[Math] What aspects of convex optimization are used in artificial intelligence, if any

artificial intelligenceconvex optimizationneural networks

I work on convex optimization with Stephen Boyd's book.

As an example, support vector machines are mentioned as an application of separating hyperplanes theorem. I am wondering if there is any other application of convex optimization to artificial intelligence.

I am very unaware of AI methods, but as far as I know it involves minimizing functions. Does any of them involve minimizing a convex (or quasi-convex, log-convex) function?

Best Answer

Many models used in machine learning are either continuous optimization problems (linear / logistic regression, simple neural networks, SVMs) or pieces of it are continuous (more complicated neural networks, regression trees, etc). A huge part of convex optimization is learning foundational methods to solve continuous and convex problems.

One common complaint is that many ML problems may be nonconvex (neural networks being the main one). However, many of the current tools used to solve nonconvex problems are either the same or small variants of the traditional tools presented for continuous convex problems, such as

  • gradient descent, from which we get stochastic gradient descent, i.e. ML's favorite algorithm
  • block coordinate descent or minimization
  • acceleration schemes for first order methods (most famously, Nesterov's acceleration and Polyak's heavy ball)
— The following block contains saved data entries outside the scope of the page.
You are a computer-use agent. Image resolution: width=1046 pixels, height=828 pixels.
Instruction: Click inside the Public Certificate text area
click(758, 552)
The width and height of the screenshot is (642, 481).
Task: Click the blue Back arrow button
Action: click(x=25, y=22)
In fact, methods like stochastic gradient descent, and even asynchronous versions (which are all the craze in ML today) appeared as early as Bertsekas' Nonlinear Programming book in the 1990s, which was primarily aimed at convex optimization. And, methods like ADMM were proposed and analyzed in the 70s. I don't see them appearing too much in industrial ML, but in theoretical ML they are favored for their ease in decomposing large problems and exploiting sparsity. A key concept you will get from Boyd/Vandenberghe that you might not get from ML blogs is concept from convex optimization that is relevant in ML is duality and dual forms, mostly because of SVMs. (For kernel SVMs, we always solve the dual form.)

Therefore, learning about convex optimization, even though it is restricted to convex problems, can be extremely helpful and foundational in understanding the newer, "hotter" methods of today.

That being said...

There are several key differences between learning ML and learning optimization (convex or otherwise), and I think it is important to be aware of them, so you don't put too much emphasis on skills that my have less relevance to ML. To me, they are

  • Optimization folk care about training error. ML folk care about generalization error. In practice, what this means is that ML folk are completely comfortable with getting within a neighborhood of the true minimizer, since that often doesn't affect test error (and may even act as implicit regularization).
  • Optimization folk tend to prefer simpler methods with better optimality properties. ML folk tend to prefer models that better fit the data structure, which may be highly generalizable but not necessarily "simple" from an optimization point of view. (e.g. decision trees)
  • Most "foundational" optimization textbooks (like Boyd/Vandenberghe) came out of operations research (OR), which largely involves relaxations of combinatorial problems. Most machine learning motivations do not intersect with operations research very much.
  • Many great optimization papers involve deriving rates, properties, and guarantees that do not match practice very well. I believe this is in part because of the previous point. (They do much better on operations research problems.)
  • A specific artifact of the OR history is that it often seems convex optimization is very concerned with constraints and sensitivity analysis; in ML, this is often much less important in the downstream task.
  • Another artifact of the OR history is the emphasis on smoothness. Many optimization methods get great convergence results by forcing the problem to be an unconstrained smooth problem. (The most famous of these are barrier methods, which turn into interior point methods, which is what default CVX mainly runs on.) In machine learning, we often don't care about this. Either we use a proximal operator and maintain the problem's original form, or we just ignore nonsmooth points altogether, and just converge to a neighborhood of the optimal variable without complaint. (Result of caring more about generalization error than training error.) The other thing this buys us is scalability, which is really the name of the game in today's data science world.

I'm guessing I wrote a lot of controversial things; I have worked on convex optimization for 7 years now and ML for the past 3 years. I suppose someone with a different background may have an entirely different perspective.